Entries taken from a collection:

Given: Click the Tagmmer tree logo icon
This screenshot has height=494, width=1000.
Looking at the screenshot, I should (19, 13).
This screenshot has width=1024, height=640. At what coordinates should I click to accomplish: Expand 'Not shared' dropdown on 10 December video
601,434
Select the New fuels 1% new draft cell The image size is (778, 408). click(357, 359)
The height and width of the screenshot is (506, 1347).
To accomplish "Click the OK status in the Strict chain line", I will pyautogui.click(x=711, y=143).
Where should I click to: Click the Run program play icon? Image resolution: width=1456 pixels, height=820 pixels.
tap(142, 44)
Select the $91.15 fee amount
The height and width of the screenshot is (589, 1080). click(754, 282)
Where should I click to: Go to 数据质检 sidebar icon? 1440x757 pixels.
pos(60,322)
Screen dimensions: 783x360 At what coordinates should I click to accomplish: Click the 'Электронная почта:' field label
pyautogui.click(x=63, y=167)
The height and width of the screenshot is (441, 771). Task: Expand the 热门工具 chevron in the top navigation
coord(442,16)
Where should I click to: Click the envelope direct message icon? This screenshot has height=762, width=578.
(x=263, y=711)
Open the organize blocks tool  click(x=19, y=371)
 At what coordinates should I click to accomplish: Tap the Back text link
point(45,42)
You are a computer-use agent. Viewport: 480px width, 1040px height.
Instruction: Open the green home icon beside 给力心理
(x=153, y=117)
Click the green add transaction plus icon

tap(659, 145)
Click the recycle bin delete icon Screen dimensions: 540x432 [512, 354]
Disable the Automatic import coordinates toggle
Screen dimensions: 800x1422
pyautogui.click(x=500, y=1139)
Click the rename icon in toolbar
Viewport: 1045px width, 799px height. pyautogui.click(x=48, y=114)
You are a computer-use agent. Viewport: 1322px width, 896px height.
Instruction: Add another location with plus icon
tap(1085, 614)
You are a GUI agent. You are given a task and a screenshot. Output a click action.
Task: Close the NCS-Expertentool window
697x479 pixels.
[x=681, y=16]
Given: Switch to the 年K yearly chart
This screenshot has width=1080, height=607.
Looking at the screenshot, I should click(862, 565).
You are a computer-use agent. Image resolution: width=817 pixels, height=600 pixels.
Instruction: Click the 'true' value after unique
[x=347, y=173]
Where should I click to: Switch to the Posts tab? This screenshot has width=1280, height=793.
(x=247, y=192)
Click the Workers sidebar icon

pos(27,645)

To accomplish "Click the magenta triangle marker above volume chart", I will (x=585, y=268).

Exercise objective -
Retype all the records above without changing a word.

Reply -
Given: Click the Tagmmer tree logo icon
This screenshot has height=494, width=1000.
Looking at the screenshot, I should (19, 13).
This screenshot has width=1024, height=640. At what coordinates should I click to accomplish: Expand 'Not shared' dropdown on 10 December video
601,434
Select the New fuels 1% new draft cell The image size is (778, 408). click(357, 359)
The height and width of the screenshot is (506, 1347).
To accomplish "Click the OK status in the Strict chain line", I will pyautogui.click(x=711, y=143).
Where should I click to: Click the Run program play icon? Image resolution: width=1456 pixels, height=820 pixels.
tap(142, 44)
Select the $91.15 fee amount
The height and width of the screenshot is (589, 1080). click(754, 282)
Where should I click to: Go to 数据质检 sidebar icon? 1440x757 pixels.
pos(60,322)
Screen dimensions: 783x360 At what coordinates should I click to accomplish: Click the 'Электронная почта:' field label
pyautogui.click(x=63, y=167)
The height and width of the screenshot is (441, 771). Task: Expand the 热门工具 chevron in the top navigation
coord(442,16)
Where should I click to: Click the envelope direct message icon? This screenshot has height=762, width=578.
(x=263, y=711)
Open the organize blocks tool  click(x=19, y=371)
 At what coordinates should I click to accomplish: Tap the Back text link
point(45,42)
You are a computer-use agent. Viewport: 480px width, 1040px height.
Instruction: Open the green home icon beside 给力心理
(x=153, y=117)
Click the green add transaction plus icon

tap(659, 145)
Click the recycle bin delete icon Screen dimensions: 540x432 [512, 354]
Disable the Automatic import coordinates toggle
Screen dimensions: 800x1422
pyautogui.click(x=500, y=1139)
Click the rename icon in toolbar
Viewport: 1045px width, 799px height. pyautogui.click(x=48, y=114)
You are a computer-use agent. Viewport: 1322px width, 896px height.
Instruction: Add another location with plus icon
tap(1085, 614)
You are a GUI agent. You are given a task and a screenshot. Output a click action.
Task: Close the NCS-Expertentool window
697x479 pixels.
[x=681, y=16]
Given: Switch to the 年K yearly chart
This screenshot has width=1080, height=607.
Looking at the screenshot, I should click(862, 565).
You are a computer-use agent. Image resolution: width=817 pixels, height=600 pixels.
Instruction: Click the 'true' value after unique
[x=347, y=173]
Where should I click to: Switch to the Posts tab? This screenshot has width=1280, height=793.
(x=247, y=192)
Click the Workers sidebar icon

pos(27,645)

To accomplish "Click the magenta triangle marker above volume chart", I will (x=585, y=268).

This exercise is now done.